In “Nuking The Economy”, former Assistant Secretary of the U.S. Treasury, Paul Craig Roberts, presents a second, blunter analysis.
Analyzing Labor figures from 2001 to 2005, Mr. Roberts concludes that the U.S. economy was more than 7 million jobs short of keeping up with population growth. His observation: “That's one good reason for controlling immigration. An economy that cannot keep up with population growth should not be boosting population with heavy rates of legal and ilegal immigration.”
Mr. Roberts accuses some journalists of merely “re-writing White House press releases”. Condemning many American economists for failing America, he says that other economists (those who look beyond the political press releases) estimate the U.S. unemployment rate at 7 to 8.5%, twice what the White House claims it to be. According to U.S. Labour Statistics, at the end of 2005, between 132 to 134 million Americans were employed out of a population of around 300 million.

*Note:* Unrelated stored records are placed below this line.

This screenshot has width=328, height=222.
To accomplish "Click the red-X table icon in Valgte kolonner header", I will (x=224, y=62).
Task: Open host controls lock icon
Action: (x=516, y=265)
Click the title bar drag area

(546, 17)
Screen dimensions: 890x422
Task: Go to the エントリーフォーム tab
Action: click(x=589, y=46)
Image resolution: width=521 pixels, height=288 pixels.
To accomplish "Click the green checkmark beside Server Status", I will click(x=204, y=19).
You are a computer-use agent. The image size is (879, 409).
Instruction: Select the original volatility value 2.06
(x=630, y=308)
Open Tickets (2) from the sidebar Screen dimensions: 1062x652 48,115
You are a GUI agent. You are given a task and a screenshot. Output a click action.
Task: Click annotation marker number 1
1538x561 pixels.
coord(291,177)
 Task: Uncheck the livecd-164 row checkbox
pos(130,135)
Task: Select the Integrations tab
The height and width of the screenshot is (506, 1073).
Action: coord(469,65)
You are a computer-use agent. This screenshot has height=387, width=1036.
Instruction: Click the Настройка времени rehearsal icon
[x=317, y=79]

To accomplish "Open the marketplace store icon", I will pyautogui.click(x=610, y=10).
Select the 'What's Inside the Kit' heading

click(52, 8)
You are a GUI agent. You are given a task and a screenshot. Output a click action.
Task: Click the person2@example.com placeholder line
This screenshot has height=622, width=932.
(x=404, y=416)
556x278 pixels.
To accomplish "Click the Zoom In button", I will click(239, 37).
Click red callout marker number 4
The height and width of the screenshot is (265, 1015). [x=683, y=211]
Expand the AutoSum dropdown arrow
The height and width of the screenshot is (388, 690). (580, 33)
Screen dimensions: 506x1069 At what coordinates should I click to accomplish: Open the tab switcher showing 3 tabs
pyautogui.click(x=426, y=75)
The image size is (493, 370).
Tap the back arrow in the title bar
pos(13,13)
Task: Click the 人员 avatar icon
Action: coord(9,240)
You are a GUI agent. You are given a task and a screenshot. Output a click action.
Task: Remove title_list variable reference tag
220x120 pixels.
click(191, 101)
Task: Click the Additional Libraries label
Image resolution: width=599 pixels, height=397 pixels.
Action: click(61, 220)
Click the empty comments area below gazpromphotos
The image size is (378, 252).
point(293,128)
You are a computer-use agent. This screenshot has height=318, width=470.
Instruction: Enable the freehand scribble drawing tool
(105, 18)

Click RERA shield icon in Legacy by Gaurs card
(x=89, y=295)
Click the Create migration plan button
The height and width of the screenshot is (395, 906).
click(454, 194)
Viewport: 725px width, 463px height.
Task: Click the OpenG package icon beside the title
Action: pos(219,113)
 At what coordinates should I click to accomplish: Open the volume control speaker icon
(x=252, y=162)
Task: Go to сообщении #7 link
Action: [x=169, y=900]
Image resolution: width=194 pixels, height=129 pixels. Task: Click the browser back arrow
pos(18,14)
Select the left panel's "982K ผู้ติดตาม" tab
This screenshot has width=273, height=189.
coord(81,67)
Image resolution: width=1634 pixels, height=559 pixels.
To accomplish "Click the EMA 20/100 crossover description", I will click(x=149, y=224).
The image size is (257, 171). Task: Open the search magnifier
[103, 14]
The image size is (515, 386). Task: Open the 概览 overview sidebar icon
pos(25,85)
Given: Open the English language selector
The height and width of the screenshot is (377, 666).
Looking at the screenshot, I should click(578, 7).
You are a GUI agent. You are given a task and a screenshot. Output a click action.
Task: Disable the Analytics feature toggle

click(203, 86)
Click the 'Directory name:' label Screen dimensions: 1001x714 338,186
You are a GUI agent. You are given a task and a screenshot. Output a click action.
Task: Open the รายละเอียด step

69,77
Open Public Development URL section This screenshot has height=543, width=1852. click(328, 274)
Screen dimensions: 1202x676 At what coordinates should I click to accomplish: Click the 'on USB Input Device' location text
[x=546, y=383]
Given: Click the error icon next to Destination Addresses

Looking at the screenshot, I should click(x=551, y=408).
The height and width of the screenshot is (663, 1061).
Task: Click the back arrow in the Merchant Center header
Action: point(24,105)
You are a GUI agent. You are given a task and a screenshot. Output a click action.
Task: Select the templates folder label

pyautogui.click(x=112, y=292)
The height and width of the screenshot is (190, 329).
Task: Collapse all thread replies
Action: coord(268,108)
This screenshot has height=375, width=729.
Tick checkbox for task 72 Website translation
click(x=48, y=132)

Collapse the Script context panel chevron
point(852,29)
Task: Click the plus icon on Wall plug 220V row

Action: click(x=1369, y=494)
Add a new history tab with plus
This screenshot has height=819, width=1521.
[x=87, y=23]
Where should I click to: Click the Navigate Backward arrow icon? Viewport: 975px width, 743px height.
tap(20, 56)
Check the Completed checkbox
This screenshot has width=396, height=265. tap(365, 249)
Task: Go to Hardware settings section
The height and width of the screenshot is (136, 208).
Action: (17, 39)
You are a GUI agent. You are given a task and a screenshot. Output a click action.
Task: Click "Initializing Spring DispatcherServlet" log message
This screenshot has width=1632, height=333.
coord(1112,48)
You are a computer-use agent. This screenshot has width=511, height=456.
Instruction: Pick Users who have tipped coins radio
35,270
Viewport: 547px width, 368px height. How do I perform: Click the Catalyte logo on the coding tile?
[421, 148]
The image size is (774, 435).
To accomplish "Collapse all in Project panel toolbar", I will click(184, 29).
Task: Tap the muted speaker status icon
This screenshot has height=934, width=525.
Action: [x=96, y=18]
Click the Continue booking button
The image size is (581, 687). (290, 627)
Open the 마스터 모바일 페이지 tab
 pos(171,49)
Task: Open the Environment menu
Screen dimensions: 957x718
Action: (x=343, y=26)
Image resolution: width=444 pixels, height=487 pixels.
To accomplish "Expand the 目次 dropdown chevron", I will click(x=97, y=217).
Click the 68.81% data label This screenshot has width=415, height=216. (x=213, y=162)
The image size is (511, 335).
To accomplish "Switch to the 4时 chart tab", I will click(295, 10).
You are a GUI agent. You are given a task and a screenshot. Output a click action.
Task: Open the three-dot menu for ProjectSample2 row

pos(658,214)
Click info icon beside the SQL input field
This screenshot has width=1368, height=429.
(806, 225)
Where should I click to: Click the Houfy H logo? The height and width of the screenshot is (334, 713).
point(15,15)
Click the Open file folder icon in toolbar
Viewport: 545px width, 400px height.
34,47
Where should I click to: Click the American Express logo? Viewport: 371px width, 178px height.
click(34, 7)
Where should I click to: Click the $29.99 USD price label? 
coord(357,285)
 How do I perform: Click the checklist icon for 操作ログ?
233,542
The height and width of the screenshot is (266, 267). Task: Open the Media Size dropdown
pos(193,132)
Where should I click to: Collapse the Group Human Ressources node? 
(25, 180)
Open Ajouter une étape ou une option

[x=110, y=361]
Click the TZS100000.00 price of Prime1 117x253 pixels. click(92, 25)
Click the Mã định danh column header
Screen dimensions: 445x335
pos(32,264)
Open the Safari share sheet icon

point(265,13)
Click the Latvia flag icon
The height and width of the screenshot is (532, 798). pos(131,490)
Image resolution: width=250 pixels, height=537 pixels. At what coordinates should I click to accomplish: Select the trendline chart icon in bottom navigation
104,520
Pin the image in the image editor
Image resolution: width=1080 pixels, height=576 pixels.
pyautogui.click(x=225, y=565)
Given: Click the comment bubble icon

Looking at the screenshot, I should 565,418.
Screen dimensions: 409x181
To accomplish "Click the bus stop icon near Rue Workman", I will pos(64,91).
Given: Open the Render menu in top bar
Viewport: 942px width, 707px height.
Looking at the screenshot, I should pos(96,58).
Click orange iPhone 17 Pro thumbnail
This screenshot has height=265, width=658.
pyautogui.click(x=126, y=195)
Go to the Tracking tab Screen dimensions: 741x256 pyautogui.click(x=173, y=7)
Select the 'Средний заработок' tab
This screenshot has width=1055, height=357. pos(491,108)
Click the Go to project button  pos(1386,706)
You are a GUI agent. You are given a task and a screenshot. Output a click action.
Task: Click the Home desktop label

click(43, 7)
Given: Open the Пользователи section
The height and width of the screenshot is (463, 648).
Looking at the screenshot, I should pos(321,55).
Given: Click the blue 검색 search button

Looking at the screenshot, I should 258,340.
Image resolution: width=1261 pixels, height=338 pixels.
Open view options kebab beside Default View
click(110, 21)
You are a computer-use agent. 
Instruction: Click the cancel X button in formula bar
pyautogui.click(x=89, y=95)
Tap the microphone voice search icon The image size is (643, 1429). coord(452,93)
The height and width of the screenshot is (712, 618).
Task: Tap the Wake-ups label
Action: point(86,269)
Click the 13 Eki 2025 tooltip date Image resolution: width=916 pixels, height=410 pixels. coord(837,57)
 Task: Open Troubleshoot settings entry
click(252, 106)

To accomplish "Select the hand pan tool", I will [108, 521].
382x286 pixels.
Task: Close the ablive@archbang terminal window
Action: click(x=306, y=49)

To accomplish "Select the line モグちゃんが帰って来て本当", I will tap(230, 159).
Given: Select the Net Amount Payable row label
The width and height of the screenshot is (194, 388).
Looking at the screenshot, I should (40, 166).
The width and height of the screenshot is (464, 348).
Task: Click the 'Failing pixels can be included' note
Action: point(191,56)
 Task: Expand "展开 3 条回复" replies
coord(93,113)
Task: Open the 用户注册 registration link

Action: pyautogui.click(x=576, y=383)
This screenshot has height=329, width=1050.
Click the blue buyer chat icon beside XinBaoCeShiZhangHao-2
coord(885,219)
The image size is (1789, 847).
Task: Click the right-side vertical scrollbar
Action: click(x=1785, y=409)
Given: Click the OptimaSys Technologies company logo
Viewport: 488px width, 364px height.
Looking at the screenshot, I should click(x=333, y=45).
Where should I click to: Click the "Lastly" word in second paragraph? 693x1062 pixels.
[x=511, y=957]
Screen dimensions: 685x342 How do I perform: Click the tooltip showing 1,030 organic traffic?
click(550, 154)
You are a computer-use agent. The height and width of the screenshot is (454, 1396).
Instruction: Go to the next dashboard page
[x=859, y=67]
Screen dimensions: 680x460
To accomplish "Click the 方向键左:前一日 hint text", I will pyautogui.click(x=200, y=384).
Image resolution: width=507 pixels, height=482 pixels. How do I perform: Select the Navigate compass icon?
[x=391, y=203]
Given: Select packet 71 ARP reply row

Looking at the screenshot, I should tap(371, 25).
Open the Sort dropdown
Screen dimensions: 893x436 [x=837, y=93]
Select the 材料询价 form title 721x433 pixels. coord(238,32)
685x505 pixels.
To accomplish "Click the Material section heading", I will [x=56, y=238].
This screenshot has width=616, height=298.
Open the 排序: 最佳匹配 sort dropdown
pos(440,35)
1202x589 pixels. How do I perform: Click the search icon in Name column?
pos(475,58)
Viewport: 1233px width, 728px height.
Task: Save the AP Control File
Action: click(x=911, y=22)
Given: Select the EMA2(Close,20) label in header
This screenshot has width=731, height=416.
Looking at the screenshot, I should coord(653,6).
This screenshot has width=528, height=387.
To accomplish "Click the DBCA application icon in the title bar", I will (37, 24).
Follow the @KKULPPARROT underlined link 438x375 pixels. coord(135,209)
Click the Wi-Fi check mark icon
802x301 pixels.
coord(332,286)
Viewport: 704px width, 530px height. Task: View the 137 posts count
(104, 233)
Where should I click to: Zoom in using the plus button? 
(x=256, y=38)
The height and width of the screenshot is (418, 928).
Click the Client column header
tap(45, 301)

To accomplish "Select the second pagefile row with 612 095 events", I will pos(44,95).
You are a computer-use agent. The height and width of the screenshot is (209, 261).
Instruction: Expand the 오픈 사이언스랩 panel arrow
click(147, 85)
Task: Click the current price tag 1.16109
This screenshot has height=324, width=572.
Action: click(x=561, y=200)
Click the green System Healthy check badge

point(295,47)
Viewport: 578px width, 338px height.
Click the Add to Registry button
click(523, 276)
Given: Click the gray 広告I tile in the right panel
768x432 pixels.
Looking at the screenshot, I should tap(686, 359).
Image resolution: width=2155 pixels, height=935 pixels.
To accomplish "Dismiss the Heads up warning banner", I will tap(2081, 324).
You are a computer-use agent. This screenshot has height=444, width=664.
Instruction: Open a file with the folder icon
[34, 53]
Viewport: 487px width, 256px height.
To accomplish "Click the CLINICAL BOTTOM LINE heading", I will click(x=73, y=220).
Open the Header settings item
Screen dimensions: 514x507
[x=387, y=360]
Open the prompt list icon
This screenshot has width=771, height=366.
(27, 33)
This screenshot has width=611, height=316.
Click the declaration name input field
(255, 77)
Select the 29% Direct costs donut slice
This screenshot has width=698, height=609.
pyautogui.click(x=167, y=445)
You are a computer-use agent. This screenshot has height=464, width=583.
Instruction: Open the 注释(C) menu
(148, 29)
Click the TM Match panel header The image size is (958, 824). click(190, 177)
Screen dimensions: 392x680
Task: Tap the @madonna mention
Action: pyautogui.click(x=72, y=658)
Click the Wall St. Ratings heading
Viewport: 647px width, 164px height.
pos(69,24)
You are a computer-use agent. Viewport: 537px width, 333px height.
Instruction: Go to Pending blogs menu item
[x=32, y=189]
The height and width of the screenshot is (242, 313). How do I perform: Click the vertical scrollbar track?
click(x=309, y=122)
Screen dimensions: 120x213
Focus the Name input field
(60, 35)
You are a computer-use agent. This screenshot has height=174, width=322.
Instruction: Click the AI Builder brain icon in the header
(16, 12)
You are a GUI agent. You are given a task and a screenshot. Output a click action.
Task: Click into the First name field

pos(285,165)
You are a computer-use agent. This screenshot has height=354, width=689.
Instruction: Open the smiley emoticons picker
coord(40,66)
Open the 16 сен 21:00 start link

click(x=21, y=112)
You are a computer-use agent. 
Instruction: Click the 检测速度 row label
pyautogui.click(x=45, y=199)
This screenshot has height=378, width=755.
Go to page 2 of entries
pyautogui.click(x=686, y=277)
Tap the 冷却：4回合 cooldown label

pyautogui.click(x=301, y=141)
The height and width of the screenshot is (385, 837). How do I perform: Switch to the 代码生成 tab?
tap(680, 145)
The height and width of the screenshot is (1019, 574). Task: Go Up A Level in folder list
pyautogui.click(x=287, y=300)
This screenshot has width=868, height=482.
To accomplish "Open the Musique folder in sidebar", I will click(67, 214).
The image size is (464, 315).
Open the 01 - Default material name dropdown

According to Roberts, “Over the past five years, the U.S. economy experienced a net job loss in goods producing activities. The entire job growth was in service-providing activities—primarily credit intermediation, health care and social assistance, waiters, waitresses and bartenders and state and local government.
“U.S. manufacturing lost 2.9 million jobs, almost 17% of the manufacturing work force. The wipe-out is across the board. Not a single payroll classification created a single job.
“The decines in some manufacturing sectors have more in common with a country undergoing saturation bombing during war than with a super-economy that is 'the envy of the world'.
“Little wonder engineering enrollments are shrinking. There are no jobs for graduates. The talk about engineering shortages is absolute ignorance. There are several hundred thousand American engineers who are unemployed and have been for years. No student wants a degree that is nothing but a ticket to a soup line.
“Offshore outsourcing and offshore production have left the U.S. awash with unemployment among the highly educated. The low measured rate of unemployment does not include discouraged workers. Labor arbitrage (simultaneous laying off of U.S. workers and hiring of foreign workers) has made the unemployment rate less and less a meaningful factor. In the past, unemployment resulted mainly from turnover in the labor force and recession. Recoveries pulled people back to jobs.
“Unemployment benefits were intended to help people over the down time in the cycle when workers were laid off. Today the unemployment is permanent as entire occupations and industries are wiped out as corporations replace their American employees with foreign ones.” (Unemployment rates do not include those who are virtually permanently unemployed.)
Roberts concludes, “The U.S. is experiencing a job depression.”
“On February 10, the U.S. Commerce Department released a record U.S. trade deficit in goods and services for 2005–$726 Billion. The U.S. deficit in Advanced Technology products reached a new high. Offshore production for home markets and jobs outsourcing has made the U.S. highly dependent on foreign provided goods and services, while simultaneously reducing the export capability of the U.S. economy. It is possible that there might be no exchange rate at which the U.S. can balance its trade.”
Canada's new Immigration Minister should take careful note.
With over 85% of Canada's trade being with the U.S., can Canada be unaffected by these developments? How much sense does it make to be calling for increases in the number of skilled worker immigrants and in the maintenance of (or increases to) high levels in all other immigration categories?
Isn't it time for an overall plan for Canada's workforce to determine what Canada's real workforce needs are? And isn't it time to re-unite the Department of Labour/Employment with the Department of Immigration?